Sonamos Pese A Todo, the debut album of Les Luthiers, released in September, 1971. It was recorded in late 1970 at ION Studios in Buenos Aires, and it featured Les Luthiers as a quintet, with some guest musicians and an orchestra for some numbers. The album was done before they collectively credited their works to everybody in the group, so individual authorship is included.

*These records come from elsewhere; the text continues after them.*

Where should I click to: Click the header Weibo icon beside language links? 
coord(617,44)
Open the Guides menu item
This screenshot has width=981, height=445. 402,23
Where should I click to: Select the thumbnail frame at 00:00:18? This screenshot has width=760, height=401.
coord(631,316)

Ernesto Acher wasn't a member of Les Luthiers when they recorded the project, but he was instrumental in getting the album released.

Track listing

Side one
 "Presentación" (text: Marcos Mundstock)
 "El alegre cazador que vuelve a su casa con un fuerte dolor acá" (music: Gerardo Masana)
 "Conozca el interior" (lyrics: Marcos Mundstock; music: Gerardo Masana)
 "El polen ya se esparce por el aire" (lyrics: Marcos Mundstock; music: Gerardo Masana)
 "Cantata de la planificación familiar" (lyrics & music: Carlos Núñez Cortés)
 "Concerto grosso alla rústica" (music: Carlos Núñez Cortés)

Side two
 "Quinteto de vientos" (music: Gerardo Masana)
 "Oi Gadóñaya" (music: traditional; lyrics: Marcos Mundstock; choral arrangement: Carlos Núñez Cortés)
 "Epopeya de Edipo de Tebas" (lyrics: Marcos Mundstock; music: Carlos Núñez Cortés)
 "Candonga de los colectiveros" (lyrics: Marcos Mundstock; music: Jorge Maronna)
 "Teorema de Thales" (lyrics & music: Carlos Núñez Cortés)
 "Gloria Hosanna, that's the question" (lyrics & music: Carlos Núñez Cortés)

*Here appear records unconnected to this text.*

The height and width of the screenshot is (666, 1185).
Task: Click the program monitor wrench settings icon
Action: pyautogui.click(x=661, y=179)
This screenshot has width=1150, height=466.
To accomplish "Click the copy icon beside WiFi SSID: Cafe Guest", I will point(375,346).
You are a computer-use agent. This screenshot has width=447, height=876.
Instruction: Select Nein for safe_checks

With exception of 'Concerto Grosso...' and 'Presentación', all the numbers had been performed by Les Luthiers long before the recordings took place. Carlos Núñez Cortés acted as musical conductor and Marcos Mundstock wrote all the introductory texts. Carlos López Puccio (who would be later a member of the group) was a guest musician on this record.